Again, she stared, motionless for a long minute. With a huge sigh, Rhysi threw herself onto the ground. Another sigh and then she abruptly began kicking and punching at the ground in an extremely quiet, ridiculously violent tantrum. She’d seen human children do this in shops at times, and could now admit, they had a point. Eventually she stilled. Later she sighed again before heaving herself up off the ground to continue gathering readings.

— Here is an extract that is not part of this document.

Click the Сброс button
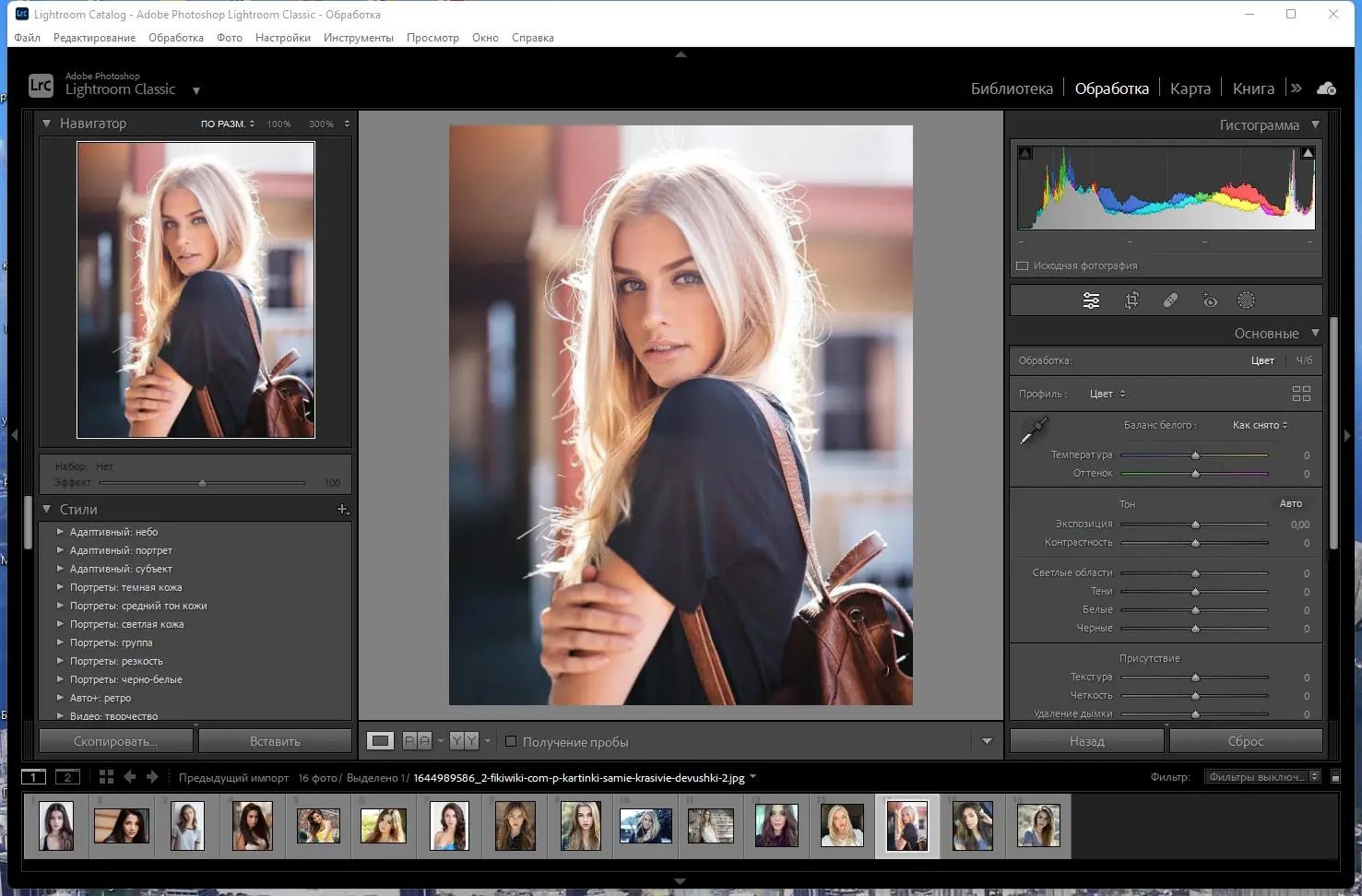Image resolution: width=1362 pixels, height=896 pixels. (x=1246, y=741)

If it happened once, it could happen again. Such was her understanding of the universe and thus the foundation of her research goals: nothing was so unique as to only occur once. With time, ingenuity, and the necessary resources, anything could be replicated.

When she got back to base, full of new considerations and determination to bring her erstwhile hobby back into the forefront of her energy research, Lyndin’s message was waiting.